Yesterday, Opal dined on a two-course meal of pureed sweet potato and avocado, a meal that was clearly more interesting to me than it was to her. She did a new thing where she watched the orange and sea-foam colored pudding on the tip of the spoon travel all the way to her lips, which were pursed and closed, as she strained her baby-crossed eyes to maintain focus. She then went to reach for it, dipping her tiny fingers in up to the dimpled knuckles and flicked all her fingers from the thumb, one of her newest and dearest skills.
Then, just as I was about to give up on this unsuccessful session of eating, Opal's attention clearly settled into something else; she discovered that there were two tulips in a wine bottle sitting on the table in front of her. Her face took on an expression of utter enchantment.
So I took a moment to look, too.
The tulips were from the precious family of bulbs that'd been planted in our yard the first autumn we lived in this house, two and a half years ago. They were the same size when I cut and put them in water (with a lucky penny at the bottom) and in the matter of a few days one grew tall and wide, with a telephone chord for a stem and petals of crimson-painted silk, thick and ironed. Nothing drooping. Perfect posture. The other one wilted, its weary stem not quite strong enough to hold up the confused tousle of shrunken petals, its stamens indecently exposed.
The tulips made me think of siblings who grow up in the very same household with the very same parents and the very same childhood into two stark different adults. I thought of twins in utero, how one often somehow soaks up nourishment a bit more readily than the other. I thought of my own breasts, how different the experience of breastfeeding was for the left (struggled, bled, incredibly painful) than the right (champion, over-producer of milk, piece-of-cake) and even now, how different they appear (the right one is much much bigger). I thought of luck and karma, the seeming randomness of opportunity as well as the seeming randomness of failure. All this, each of these thoughts, entered only through the portal provided by my dear daughter.
She does this.
Developmentally still unable to multi-task, she lingers on one thing at a time. In the midst of breast feeding, she'll notice as the light hits my zipper and her top lip stiffens as if she's witnessed a miracle and her eyes flex with micro-lens focus as she reaches for it. The words "easily-distracted" are inaccurate and even a bit crude. She is amazed and allows herself to travel to and from the objects of amazement and hang out there as long as necessary because there is nothing else to do. Nowhere else to be. There is plenty of time for such studies. And why the hell would I ask her to rush?
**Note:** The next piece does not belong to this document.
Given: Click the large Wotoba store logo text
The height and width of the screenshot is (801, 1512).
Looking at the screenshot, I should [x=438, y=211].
The passage of time is such a drastically different beast for her.
So, when the moment allows, she walks me through my own, well-established world with the eyes of a traveller having set foot on uncharted territory. Notebook drawn, video-camera charged, camera cocked and loaded, she breathes life into details I have become blind to. Star gazing in my own kitchen and living room.
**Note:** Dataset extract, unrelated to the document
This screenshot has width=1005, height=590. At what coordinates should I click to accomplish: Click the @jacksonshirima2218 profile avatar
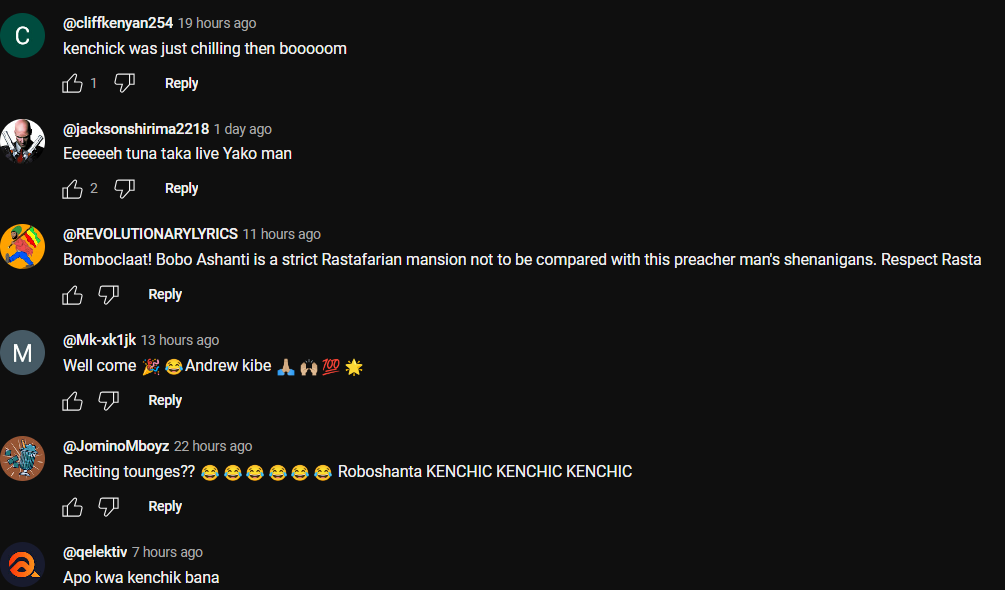tap(22, 141)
We spent some time analyzing the creeping vine today and I noticed it has some yellowing leaves and spindly spots.
During a contemplation of the ceiling light fixture, I observed it's drastic need to be dusted, and as we looked, a tiny spider parachuted its way through the air, backed with the safety-line of its own web. Then, as if it saw us and reconsidered, it speedily made its way back up to the ledge as Opal and I just watched.
I wondered if I would have completely missed this detail had she not been nearby, instigating this kind of attention. I wondered how many spiders have dropped in front of me in my lifetime that I was completely oblivious to.